=== STATED PROBLEM ===
Pull out each line below that contains the string "width", and copy it unchanged.

=== DATA FOR PROCESSING ===
## Begin

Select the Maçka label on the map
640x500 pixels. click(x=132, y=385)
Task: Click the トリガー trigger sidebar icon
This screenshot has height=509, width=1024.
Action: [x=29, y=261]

## End

=== ANSWER FOR THIS EXERCISE ===
This screenshot has height=509, width=1024.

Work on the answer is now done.